Having already worked with the Blues, Joe Schmidt is being targeted for the role as he will leave the All Blacks set-up along with Ian Foster. Stuff reports that Schmidt does have a ‘big offer’ with an unnamed team in France.

If the former Ireland head coach does not take up the Blues job, former Wallabies boss Robbie Deans could.

Deans has been hugely successful with the Panasonic Wild Knights in Japan since 2014.

The 63-year-old could return to Super Rugby after winning five titles with the Crusaders between 2000 and 2008. The Reds are also keen on his services after confirming that Brad Thorn will vacate his role at the end of the season.

Crusaders and Leinster

Meanwhile, with Robertson leaving the Crusaders after an extremely successful stint, his assistant Scott Hansen was set to be one of the front-runners to take over as the Canterbury-based side’s head coach.

However, with Hansen joining the All Blacks’ set-up, the Crusaders are now in the market for a head coach.

It is reported that the feeling is that it is too soon for assistant coach Tamati Ellison to step into the top job, and the same applies to Canterbury coach Marty Bourke.

One man whose name repeatedly pops up is current Leinster attack coach Andrew Goodman.
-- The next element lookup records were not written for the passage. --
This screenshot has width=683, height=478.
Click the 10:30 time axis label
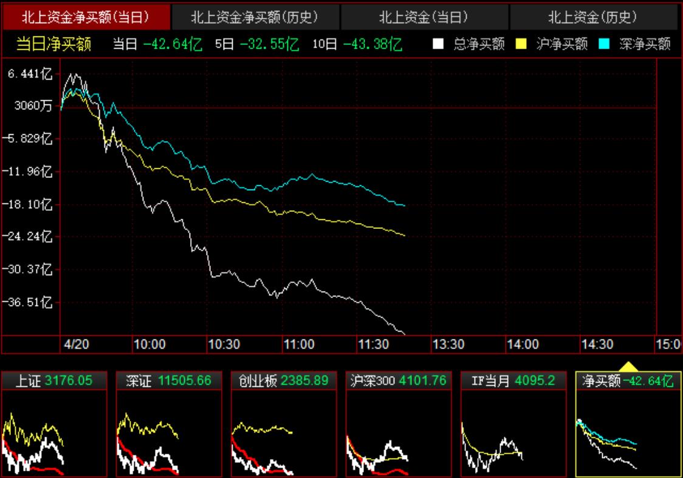click(224, 344)
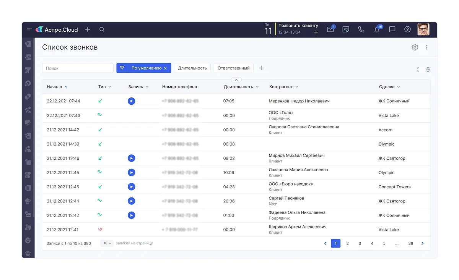Open the notes icon in header
Screen dimensions: 459x280
(x=346, y=29)
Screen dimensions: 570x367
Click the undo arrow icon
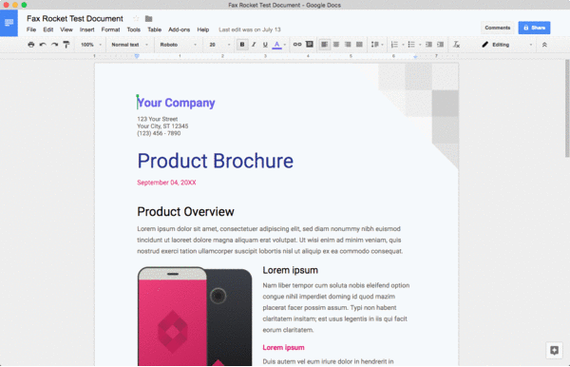[43, 45]
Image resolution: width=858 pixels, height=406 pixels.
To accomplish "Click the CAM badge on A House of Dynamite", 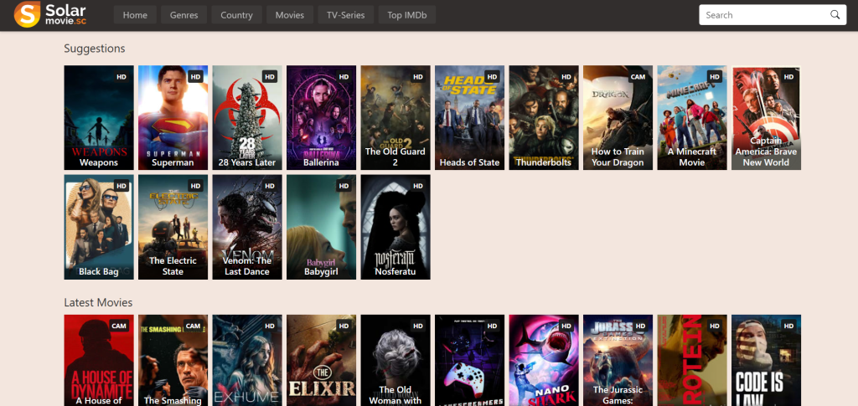I will [119, 326].
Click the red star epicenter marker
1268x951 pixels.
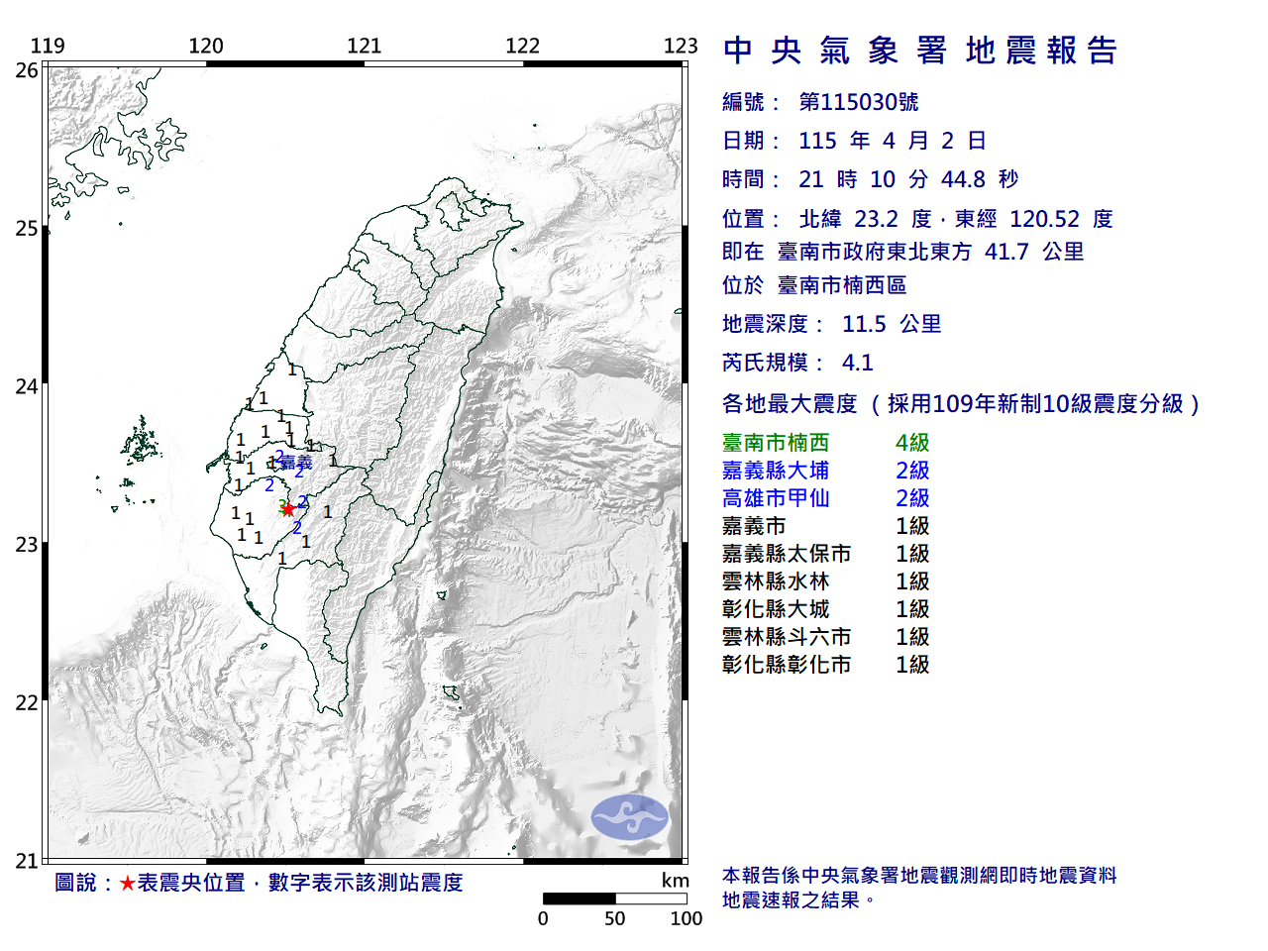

He left the Crusaders at the end of the 2022 Super Rugby Pacific season to join Leo Cullen’s staff. But he is still thought to be one of the front-runners for the Crusaders gig.
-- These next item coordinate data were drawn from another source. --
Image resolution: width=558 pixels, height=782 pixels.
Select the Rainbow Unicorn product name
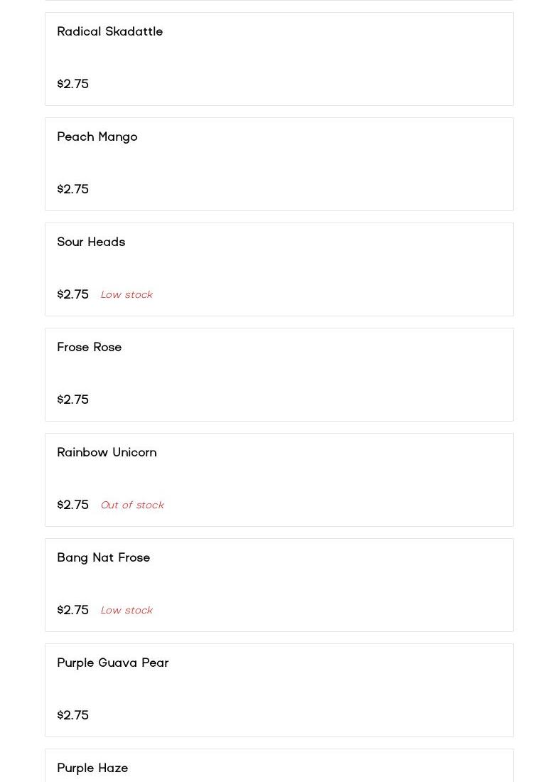(107, 453)
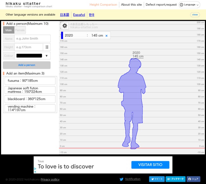Bookmark page with the B! Hatena button
This screenshot has height=184, width=206.
(175, 179)
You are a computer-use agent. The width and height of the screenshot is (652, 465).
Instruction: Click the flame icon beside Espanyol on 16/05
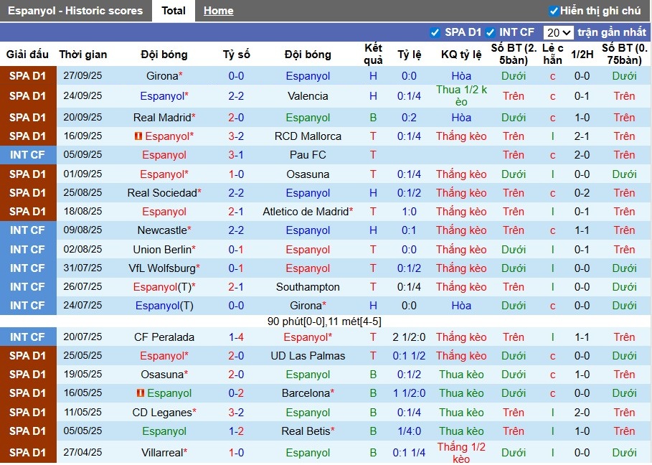[141, 393]
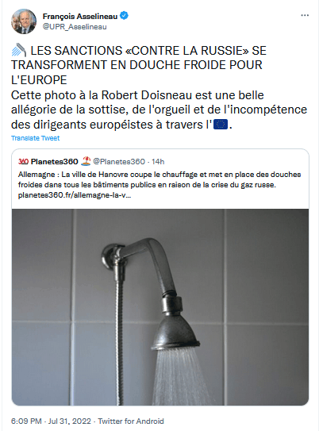Viewport: 319px width, 431px height.
Task: Open the Planetes360 account name
Action: 55,162
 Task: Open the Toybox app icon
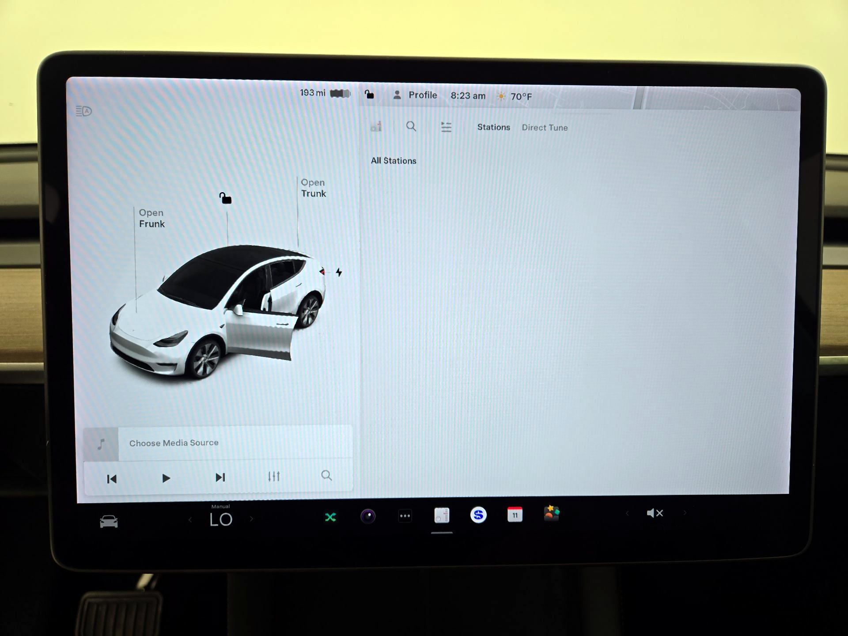click(552, 513)
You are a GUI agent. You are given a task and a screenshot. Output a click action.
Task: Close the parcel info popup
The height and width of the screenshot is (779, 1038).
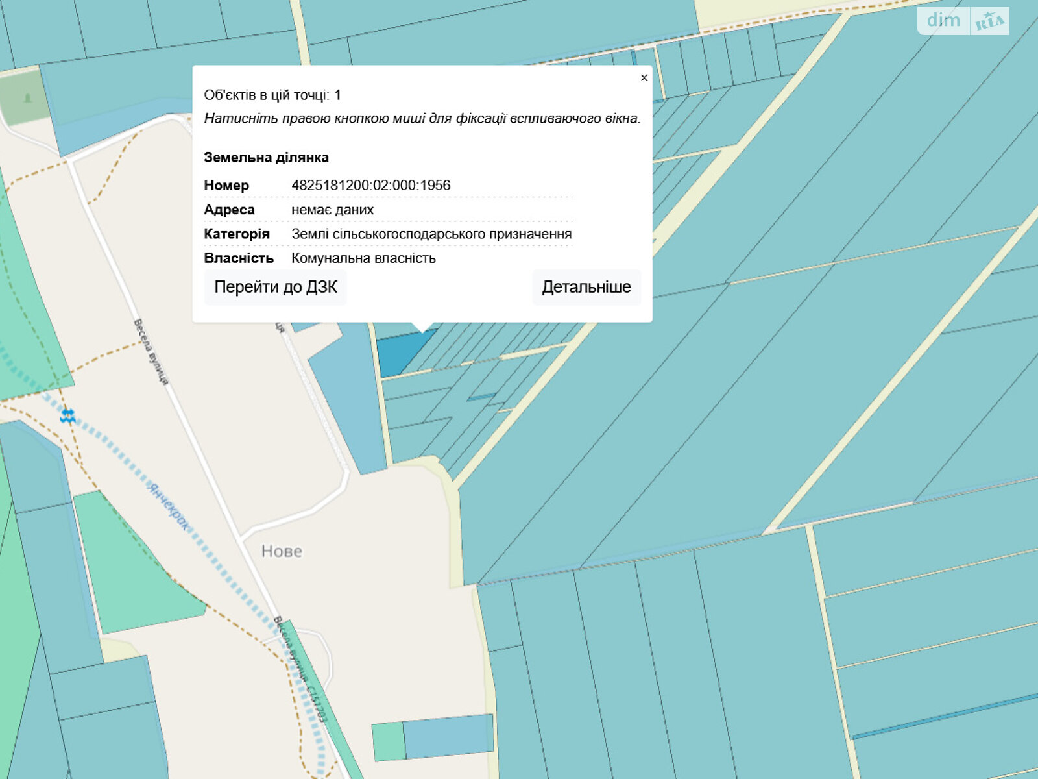coord(644,78)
Hurricanes, Japan and Sharks

The Hurricanes are set to take their time finding Jason Holland’s replacement, with no names linked to the role yet.

But Jamie Joseph is believed to be in the final year as Japan’s head coach and could be an option for several New Zealand teams. He could fit the profile of the Blues, Hurricanes and Crusaders.

After missing out on the All Blacks’ top job, will Joseph be keen to return to New Zealand with a Super Rugby side?

Current All Blacks boss Foster will also be in the market for a new job come 2024. He will unlikely take up one of the Super Rugby jobs in New Zealand. So could he replace Thorn at the Reds? Or will he be on his way to Japan or Europe? Only time will tell with this one.

John Plumtree, one of Foster’s assistants until last year, is also considering his options. The experienced coach has been spotted in South Africa and is reportedly mulling over a contract offer to be the Sharks’ head coach again.

However, according to South African media, the Durban-based side is facing competition for his services. A return to the Hurricanes could also be on the cards for the 57-year-old.

There is also a chance that former Wales head coach Wayne Pivac could take one of the Super Rugby jobs. He has yet to take up a role since his sacking in December.